Stored Sequences Suggest Functions of Newly Identified Genes and Proteins
As discussed in Chapter 3, proteins with similar functions often contain similar amino acid sequences that correspond to important functional domains in the three-dimensional structure of the proteins. By comparing the amino acid sequence of the protein encoded by a newly cloned gene with the sequences of proteins of known function, an investigator can look for sequence similarities that provide clues to the function of the encoded protein. Because of the degeneracy in the genetic code, related proteins invariably exhibit more sequence similarity than the genes encoding them. For this reason, protein sequences, rather than the corresponding DNA sequences, are usually compared.
The most widely used computer program for this purpose is known as BLAST (basic local alignment search tool). The BLAST algorithm divides the “new” protein sequence (known as the query sequence) into shorter segments and then searches the database for significant matches to any of the stored sequences. The matching program assigns a high score to identically matched amino acids and a lower score to matches between amino acids that are related (e.g., hydrophobic, polar, positively charged, negatively charged) but not identical. When a significant match is found for a segment, the BLAST algorithm searches locally to extend the region of similarity. After searching is completed, the program ranks the matches between the query protein and various known proteins according to their p-values. This parameter is a measure of the probability of finding such a degree of similarity between two protein sequences by chance. The lower the p-value, the greater the sequence similarity between two sequences. A p-value less than about 10−3 is usually considered significant evidence that two proteins share a common ancestor. Many alternative computer programs have been developed that can detect relationships between proteins that are more distantly related to each other than can be detected by BLAST. The development of such methods is currently an active area of bioinformatics research.
To illustrate the power of this sequence comparison approach, let’s consider the human gene NF1. Mutations in NF1 are associated with the inherited disease neurofibromatosis 1, in which multiple tumors develop in the peripheral nervous system, causing large protuberances in the skin. After a cDNA clone of NF1 was isolated and sequenced, the deduced sequence of the NF1 protein was checked against all other protein sequences in GenBank. A region of NF1 protein was discovered to have considerable homology to a portion of the yeast protein called Ira (Figure 8-20). Previous studies had shown that Ira is a GTPase-activating protein (GAP) that modulates the GTPase activity of the monomeric G protein called Ras (see Figure 3-34). As we examine in detail in Chapter 16, GAP and Ras proteins normally function to control cell replication and differentiation in response to signals from neighboring cells. Functional studies on the normal NF1 protein, obtained by expression of the cloned wild-type gene, showed that it did, indeed, regulate Ras activity, as suggested by its homology with Ira.

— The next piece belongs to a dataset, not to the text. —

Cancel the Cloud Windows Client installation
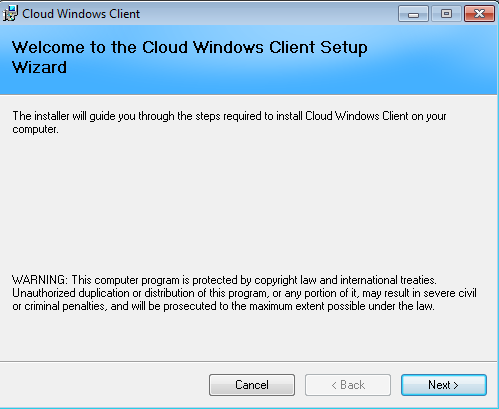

These findings suggest that patients with neurofibromatosis express a mutant NF1 protein in cells of the peripheral nervous system, leading to abnormally high signaling through RAS protein leading to excessive cell division and formation of the tumors characteristic of the disease.
FIGURE 8-20 Comparison of the regions of human NF1 protein and S. cerevisiae Ira protein that show significant sequence similarity. The NF1 and the Ira sequences are shown on the top and bottom lines of each row, respectively, in the one-letter amino acid code (see Figure 2-14). Amino acids that are identical in the two proteins are highlighted in dark blue. Amino acids with chemically similar but nonidentical side chains are highlighted in light blue. Black dots indicate “gaps” in the upper and lower protein sequences, inserted in order to maximize the alignment of homologous amino acids. The BLAST p-value for these two sequences is 10−28, indicating a high degree of similarity.
[Data from G. Xu et al., 1990, Cell 62:599.]
Even when the BLAST algorithm finds no significant similarities, a query sequence may nevertheless share a short sequence with known proteins that is functionally important. Such short segments recurring in many different proteins, referred to as structural motifs, generally have similar functions. Several such motifs are described in Chapter 3 and illustrated in Figure 3-10. To search for these and other motifs in a new protein, researchers compare the query protein sequence with a database of known motif sequences.